Tyrannosaur ancestors used long arms primarily for grasping. These atrophied during the evolution that led to the tyrannosaurids because the jaws took over their grasping function. No longer being selected for, the arms were selected against: the expansion of the head deprived them of nutrition in a zero-sum game. Then, as the arms approached their final size, natural selection kicked in opportunistically and put them to good use for slashing at close quarters.
The following is an excerpt from Wikipedia on T-rex’s arms.
When Tyrannosaurus rex was first discovered, the humerus was the only element of the forelimb known. For the initial mounted skeleton as seen by the public in 1915, Osborn substituted longer, three-fingered forelimbs like those of Allosaurus. A year earlier, Lawrence Lambe described the short, two-fingered forelimbs of the closely related Gorgosaurus. This strongly suggested that Tyrannosaurus rex had similar forelimbs, but this hypothesis was not confirmed until the first complete Tyrannosaurus rex forelimbs were identified in 1989, belonging to MOR 555 (the “Wankel rex”). The remains of Sue also include complete forelimbs. Tyrannosaurus rex arms are very small relative to overall body size, measuring only 1 meter (3.3 ft) long, and some scholars have labelled them as vestigial. The bones show large areas for muscle attachment, indicating considerable strength. This was recognized as early as 1906 by Osborn, who speculated that the forelimbs may have been used to grasp a mate during copulation. It has also been suggested that the forelimbs were used to assist the animal in rising from a prone position.

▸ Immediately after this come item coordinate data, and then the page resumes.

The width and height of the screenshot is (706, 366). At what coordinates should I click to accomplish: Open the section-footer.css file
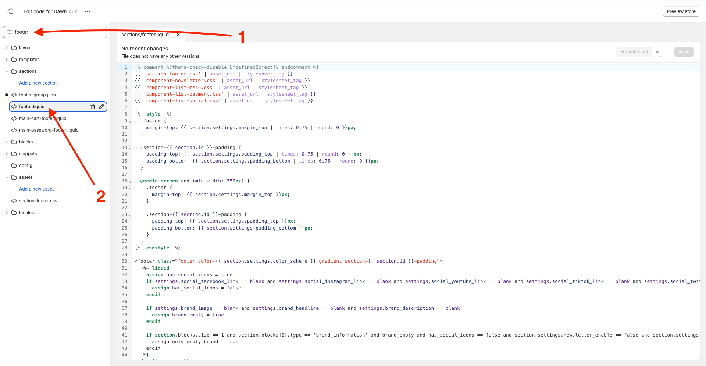pos(38,201)
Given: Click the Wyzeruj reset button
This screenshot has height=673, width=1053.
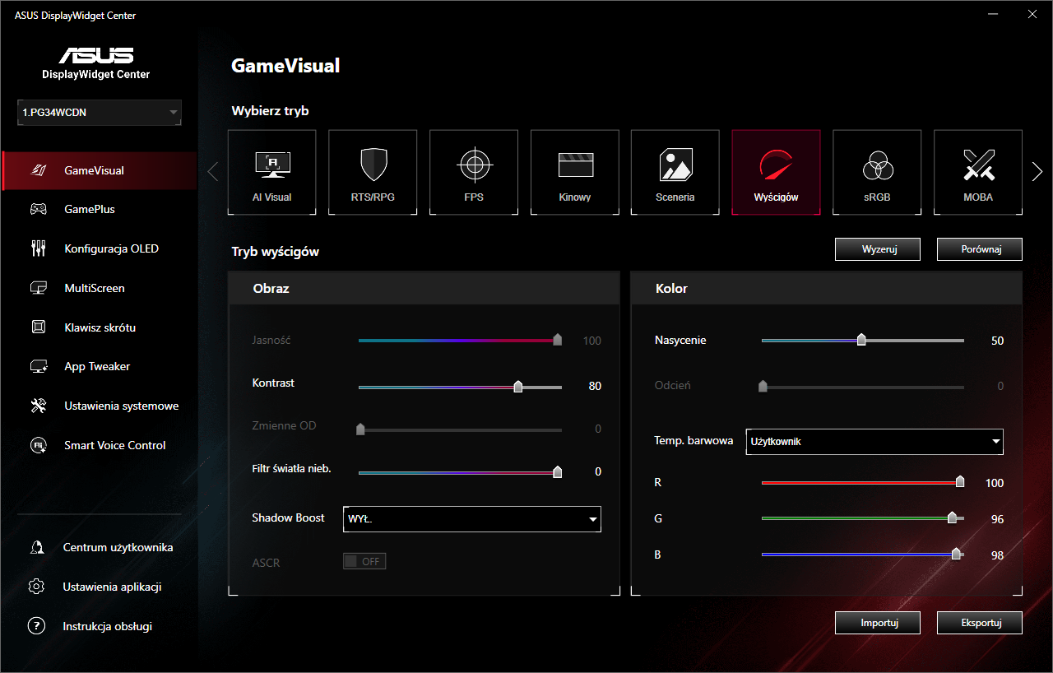Looking at the screenshot, I should (877, 249).
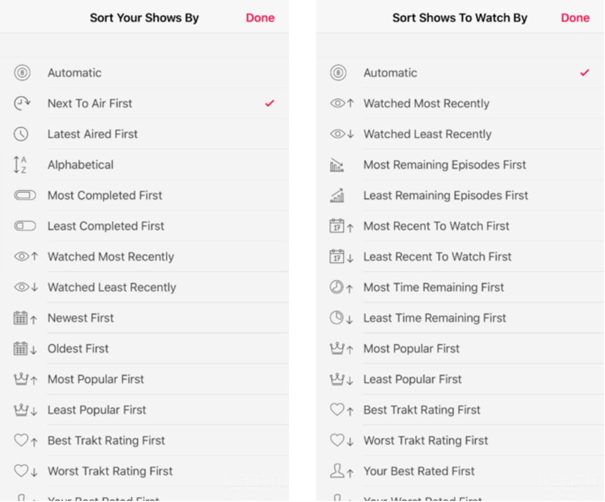Choose Oldest First sort option
605x502 pixels.
pos(144,348)
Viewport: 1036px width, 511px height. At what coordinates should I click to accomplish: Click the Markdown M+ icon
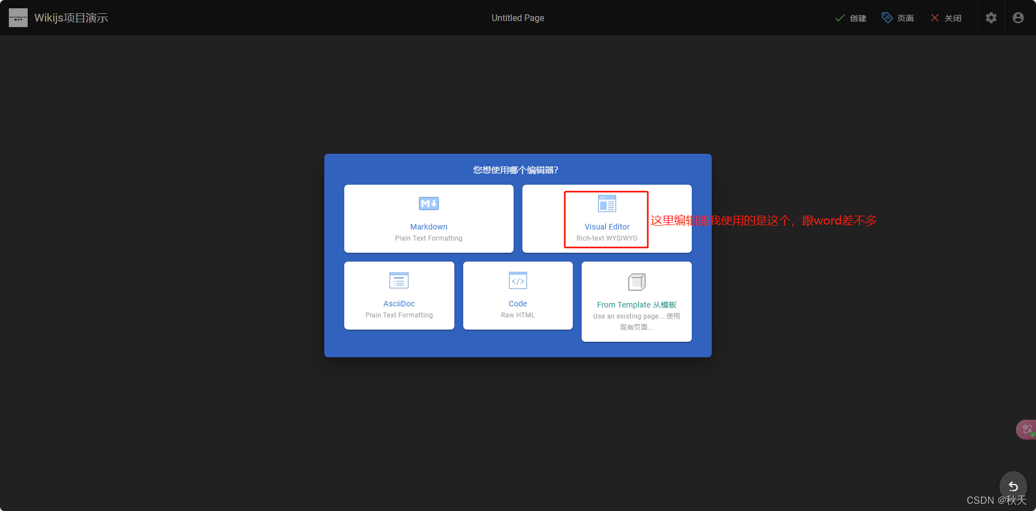428,204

Another possibility is that the forelimbs held struggling prey while it was killed by the tyrannosaur’s enormous jaws. This hypothesis may be supported by biomechanical analysis. Tyrannosaurus rex forelimb bones exhibit extremely thick cortical bone, which have been interpreted as evidence that they were developed to withstand heavy loads. The biceps brachii muscle of an adult Tyrannosaurus rex was capable of lifting 199 kilograms (439 lb) by itself; other muscles such as the brachialis would work along with the biceps to make elbow flexion even more powerful.
The M. biceps muscle of T. rex was 3.5 times as powerful as the human equivalent. A Tyrannosaurus rex forearm had a limited range of motion, with the shoulder and elbow joints allowing only 40 and 45 degrees of motion, respectively.
In contrast, the same two joints in Deinonychus allow up to 88 and 130 degrees of motion, respectively, while a human arm can rotate 360 degrees at the shoulder and move through 165 degrees at the elbow. The heavy build of the arm bones, strength of the muscles, and limited range of motion may indicate a system evolved to hold fast despite the stresses of a struggling prey animal. In the first detailed scientific description of Tyrannosaurus forelimbs, paleontologists Kenneth Carpenter and Matt Smith dismissed notions that the forelimbs were useless or that Tyrannosaurus rex was an obligate scavenger.
According to paleontologist Steven Stanley from the University of Hawaii, the roughly 1 meter long arms of a Tyrannosaurus rex were used for slashing prey. Especially by juvenile dinosaurs as their arms grow slower in proportion to their bodies and a younger Tyrannosaurus rex would have proportionally much longer arms than an adult one.